In order to have a trustworthy conscience, a person must first develop the ideals on which her code of conduct is based.
Conscience enables a person to measure her choices and activities by comparison with her personal code. If a certain suggestion is consistent with one’s established pattern, conscience at once approves. Thus it might even approve of telling a lie to save face, if one’s personal code did not prohibit.
But, on the other hand, if conscience has been trained against lying, it would lean towards telling the truth, even at the expense of some humiliation.
A young child’s conscience, therefore, has to be developed. This presents parents with an opportunity and responsibility to help their child understand what is acceptable and what isn’t. Early training establishes in the child the first steps of conscience by which she classifies certain things as ‘right’ and others as ‘wrong’.
The parent has an opportunity during the child’s formative years to help mould her personal code.
A child’s satisfaction or dissatisfaction with this code largely depends on her appraisal of her parents. If they represent the kind of person she wants to be, then she will accept their code of ethics or chart her own if dissatisfied with their way of life.

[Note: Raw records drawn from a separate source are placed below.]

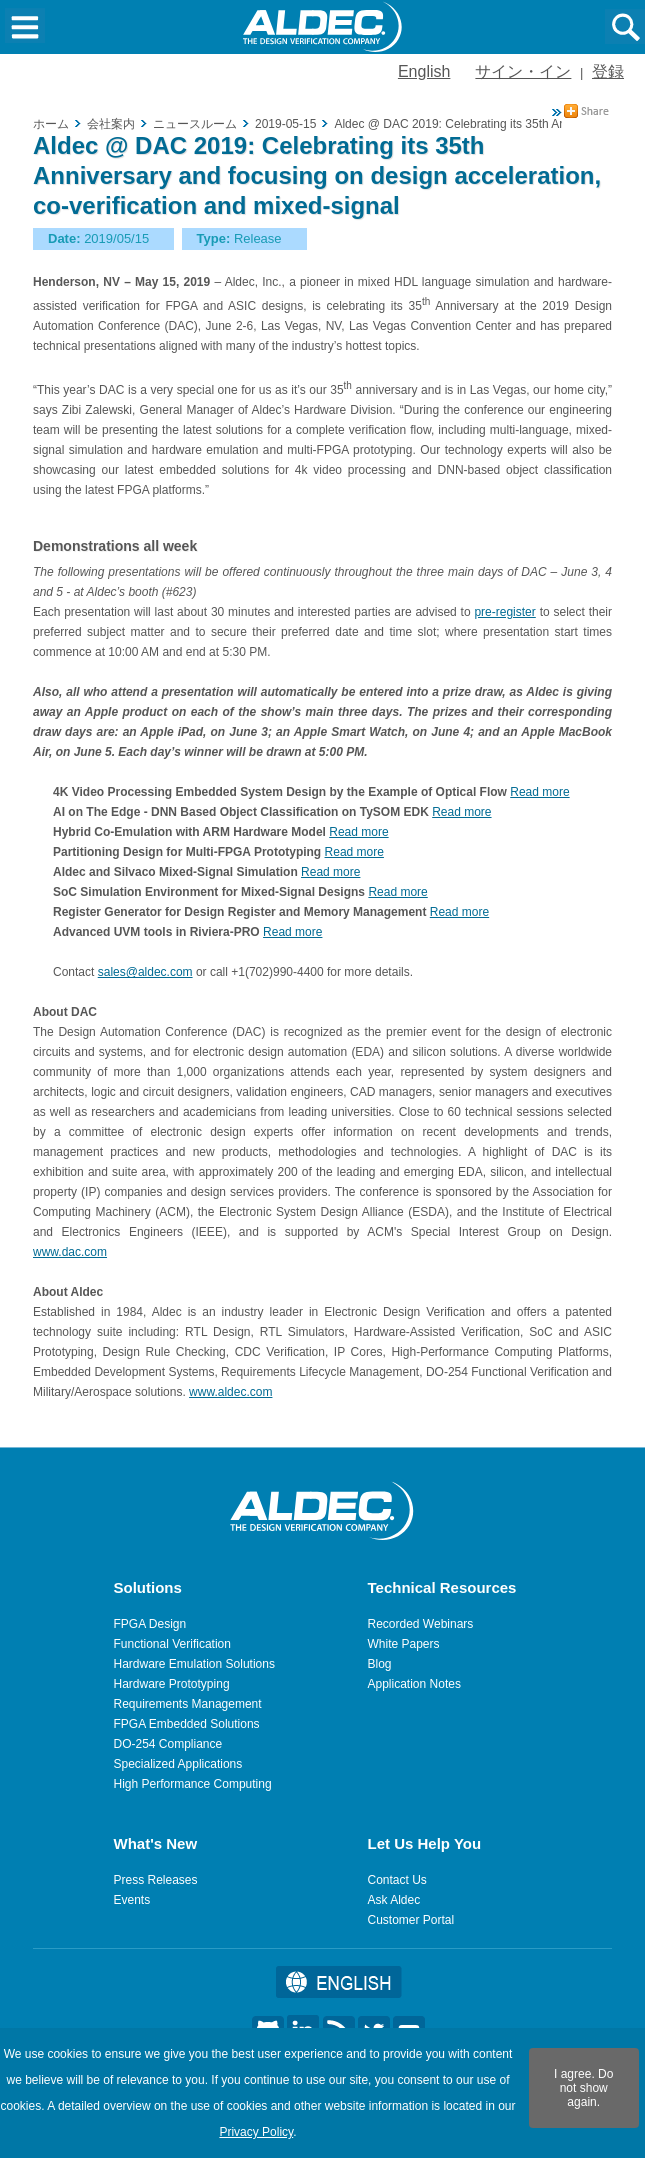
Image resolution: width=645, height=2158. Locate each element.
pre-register (504, 612)
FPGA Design (150, 1624)
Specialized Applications (178, 1764)
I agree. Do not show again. (583, 2088)
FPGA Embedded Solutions (187, 1724)
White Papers (404, 1644)
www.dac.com (70, 1252)
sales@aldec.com (145, 972)
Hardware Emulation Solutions (194, 1664)
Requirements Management (188, 1704)
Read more (539, 792)
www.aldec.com (230, 1392)
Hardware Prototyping (172, 1684)
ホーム (51, 124)
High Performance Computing (193, 1784)
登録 (608, 71)
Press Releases (156, 1880)
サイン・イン (523, 71)
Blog (380, 1664)
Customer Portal (411, 1920)
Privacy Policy (256, 2132)
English (424, 71)
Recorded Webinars (421, 1624)
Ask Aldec (394, 1900)
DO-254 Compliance (168, 1744)
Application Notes (414, 1684)
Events (132, 1900)
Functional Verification (172, 1644)
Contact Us (397, 1880)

As children go through childhood, the initial attachment develops into a more intricate process of identification. On the one hand, the child directly imitates the characteristics of the parents. For instance, copying certain mannerisms, styles of speech, or any kind of habitual behaviour that is often experienced by the child through observation.
The second identification is how children experience their parents as opposed to how they imitate them. For instance, if parents are attentive, respectful, and nurturing, the child internalises these characteristics as the way to relate to others.
Religious beliefs influence parents as they guide a child in her understanding of what is right and wrong.